CoachAccountable, Satori, and Paperbell are the three most popular choices for life coaches. CoachAccountable wins on accountability and progress tracking. Satori wins on client portal polish. Paperbell wins if you sell productized packages. Agiled is a strong cross-category option if you also run group programs, workshops, or non-coaching revenue streams where you want unified finance and CRM.

What is the best CRM for executive or business coaches?

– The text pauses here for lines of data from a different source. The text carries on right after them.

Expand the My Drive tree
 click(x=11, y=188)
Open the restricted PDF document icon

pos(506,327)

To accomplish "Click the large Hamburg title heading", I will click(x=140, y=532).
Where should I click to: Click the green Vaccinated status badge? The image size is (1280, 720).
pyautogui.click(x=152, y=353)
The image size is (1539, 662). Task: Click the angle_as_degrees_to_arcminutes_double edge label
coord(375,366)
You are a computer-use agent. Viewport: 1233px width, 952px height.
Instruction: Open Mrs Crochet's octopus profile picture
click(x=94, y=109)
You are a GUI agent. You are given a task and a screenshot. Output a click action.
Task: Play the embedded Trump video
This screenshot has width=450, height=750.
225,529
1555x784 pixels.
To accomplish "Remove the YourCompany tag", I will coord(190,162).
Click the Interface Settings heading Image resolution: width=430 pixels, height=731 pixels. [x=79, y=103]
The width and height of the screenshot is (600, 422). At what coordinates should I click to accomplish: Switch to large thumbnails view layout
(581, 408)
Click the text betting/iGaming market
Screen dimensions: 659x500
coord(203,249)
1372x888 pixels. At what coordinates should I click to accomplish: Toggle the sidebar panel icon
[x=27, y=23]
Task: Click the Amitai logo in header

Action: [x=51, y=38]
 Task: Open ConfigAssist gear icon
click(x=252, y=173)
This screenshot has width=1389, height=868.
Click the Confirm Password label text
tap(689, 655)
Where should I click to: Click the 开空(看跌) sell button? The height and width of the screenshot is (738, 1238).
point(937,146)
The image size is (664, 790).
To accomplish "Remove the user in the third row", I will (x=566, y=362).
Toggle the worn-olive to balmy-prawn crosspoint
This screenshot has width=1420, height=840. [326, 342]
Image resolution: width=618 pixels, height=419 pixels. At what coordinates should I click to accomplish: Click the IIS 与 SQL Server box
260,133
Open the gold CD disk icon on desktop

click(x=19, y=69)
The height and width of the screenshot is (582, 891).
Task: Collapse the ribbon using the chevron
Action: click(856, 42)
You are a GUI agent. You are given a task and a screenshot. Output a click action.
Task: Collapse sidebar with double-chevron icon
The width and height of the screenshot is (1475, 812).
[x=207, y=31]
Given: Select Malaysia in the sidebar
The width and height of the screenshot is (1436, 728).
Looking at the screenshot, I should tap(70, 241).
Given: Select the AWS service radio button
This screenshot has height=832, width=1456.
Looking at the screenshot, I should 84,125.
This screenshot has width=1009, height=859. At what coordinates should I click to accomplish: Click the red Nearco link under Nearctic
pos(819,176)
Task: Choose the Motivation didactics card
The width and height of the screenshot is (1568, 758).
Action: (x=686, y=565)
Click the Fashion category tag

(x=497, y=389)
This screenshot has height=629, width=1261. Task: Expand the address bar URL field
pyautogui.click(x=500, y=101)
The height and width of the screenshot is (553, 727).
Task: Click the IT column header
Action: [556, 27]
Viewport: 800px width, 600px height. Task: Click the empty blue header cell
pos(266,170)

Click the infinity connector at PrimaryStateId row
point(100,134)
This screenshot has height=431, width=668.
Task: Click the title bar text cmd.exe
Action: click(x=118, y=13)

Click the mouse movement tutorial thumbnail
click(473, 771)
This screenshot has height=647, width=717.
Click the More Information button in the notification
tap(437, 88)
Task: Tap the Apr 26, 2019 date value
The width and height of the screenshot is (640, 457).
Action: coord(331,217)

Executive and business coaches often value contracts, invoicing, and scheduling more than progress-tracking widgets because their engagements are high-ticket and outcome-based rather than habit-based. Agiled, Dubsado, and HoneyBook work well here. For coaches working inside organizations, CoachLogix adds enterprise features like stakeholder dashboards and compliance controls.

The Bottom Line

For most solo coaches and small practices, Agiled offers the best value because it replaces 4-5 separate tools with one platform -- CRM, recurring invoicing, contracts, session scheduling, and client portals -- starting at $0/month. If you prioritize client-side progress tracking and accountability, CoachAccountable is the strongest dedicated coaching option. If you sell productized packages and group programs, Paperbell's checkout flow is the cleanest. If you run a high-ticket, multi-program practice with complex automations, Dubsado will pay off once you invest the setup time.

The right CRM is the one you actually open on Monday morning. Start with a free plan or trial, import your next 10 discovery requests, set up the 8 pipeline stages above, and wire your first three automations (intake after signing, pre-session prep, renewal prompt at month 5). If you are still logging in after 30 days of real client work, you have found your platform.